"El que quiere el fin quiere los medios"
La palabra cisma aterra a los pontífices del catolicismo. Quien se cree sucesor del apóstol Pedro y la voz de Dios en la tierra no puede entender que alguien le desobedezca hasta la ruptura. Antes emitían edictos de apresamiento y, si podían, mandaban a los cismáticos a la hoguera. Desde la pérdida de su poder temporal, los papas han preferido la reconciliación.
Es lo que hizo hasta la desesperación el polaco Juan Pablo II ante el arzobispo Lefebvre, con el entonces prefecto de la Congregación para la Doctrina de la Fe, Joseph Ratzinger, como tozudo intermediario.

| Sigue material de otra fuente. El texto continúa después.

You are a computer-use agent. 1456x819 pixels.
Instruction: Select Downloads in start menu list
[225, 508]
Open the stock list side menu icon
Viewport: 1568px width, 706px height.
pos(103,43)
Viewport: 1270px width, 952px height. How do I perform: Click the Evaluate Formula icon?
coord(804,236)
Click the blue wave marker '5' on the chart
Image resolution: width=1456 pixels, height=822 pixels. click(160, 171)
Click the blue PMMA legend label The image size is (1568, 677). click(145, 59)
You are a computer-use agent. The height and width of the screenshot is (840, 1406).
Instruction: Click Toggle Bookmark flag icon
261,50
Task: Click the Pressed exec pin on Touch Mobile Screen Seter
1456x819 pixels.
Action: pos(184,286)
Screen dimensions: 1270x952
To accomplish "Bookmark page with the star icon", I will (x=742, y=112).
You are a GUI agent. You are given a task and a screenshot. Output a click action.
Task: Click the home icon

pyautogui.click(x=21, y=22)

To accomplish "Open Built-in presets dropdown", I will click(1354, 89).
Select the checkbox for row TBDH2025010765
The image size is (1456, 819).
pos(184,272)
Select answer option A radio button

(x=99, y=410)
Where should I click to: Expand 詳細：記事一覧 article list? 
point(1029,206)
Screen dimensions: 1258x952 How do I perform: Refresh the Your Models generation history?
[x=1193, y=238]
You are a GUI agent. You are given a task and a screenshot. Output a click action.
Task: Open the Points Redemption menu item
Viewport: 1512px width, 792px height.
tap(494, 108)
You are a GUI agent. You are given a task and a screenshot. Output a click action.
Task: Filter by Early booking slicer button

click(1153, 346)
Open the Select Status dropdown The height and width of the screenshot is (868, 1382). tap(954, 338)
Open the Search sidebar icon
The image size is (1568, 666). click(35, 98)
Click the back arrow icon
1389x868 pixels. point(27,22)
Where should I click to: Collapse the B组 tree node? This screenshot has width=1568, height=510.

Pero cuando estaba pactado el acuerdo, el 6 de mayo de 1988, Lefebvre le dijo a Ratzinger (hoy Benedicto XVI) que quería consagrar un obispo. En caso de ser denegado el permiso, se vería impelido a proceder en conciencia. Dieciocho días más tarde, Lefebvre y Ratzinger volvieron a verse en Roma. El Papa aceptaba la ordenación episcopal, pero debía retrasarse un mes. Ratzinger llevaba incluso una misiva de Juan Pablo II. "Se lo pido por las llagas de Cristo, quien, la vigilia de su pasión, oró por sus discípulos para que todos sean uno", decía.
El 30 de junio de 1988, Lefebvre hizo obispos a Fellay (actual superior de la Fraternidad), Tiisier de Mallerais, Williamson y al torrelaveguense Galarreta. Dos días más tarde se publicaba el decreto de excomunión.
El camino de regreso también ha sido negociado por Ratzinger, cuya elección papal fue celebrada con regocijo por los lefebvrianos. Galarreta, el obispo español de los lefebvrianos (fue ordenado con apenas 24 años), defiende las decisiones de Lefebvre con entusiasmo. "El que quiere el fin quiere los medios. Había que salvaguardar el sacerdocio católico, asegurar la permanencia de los sacramentos, la continuidad misma de la Iglesia. ¿Cómo concebir una Iglesia sin obispos fieles a la fe católica? La política de Roma era 'muerto el perro, se acabó la rabia'. Muerto monseñor Lefebvre, el problema quedaba resuelto".
Pero no. Entre el conflicto o el mérito de cerrar el último de los cismas católicos, Ratzinger ha preferido lo segundo. No ha sido una gracia, ha sido una rendición. Y supone la última victoria de monseñor Lefebvre.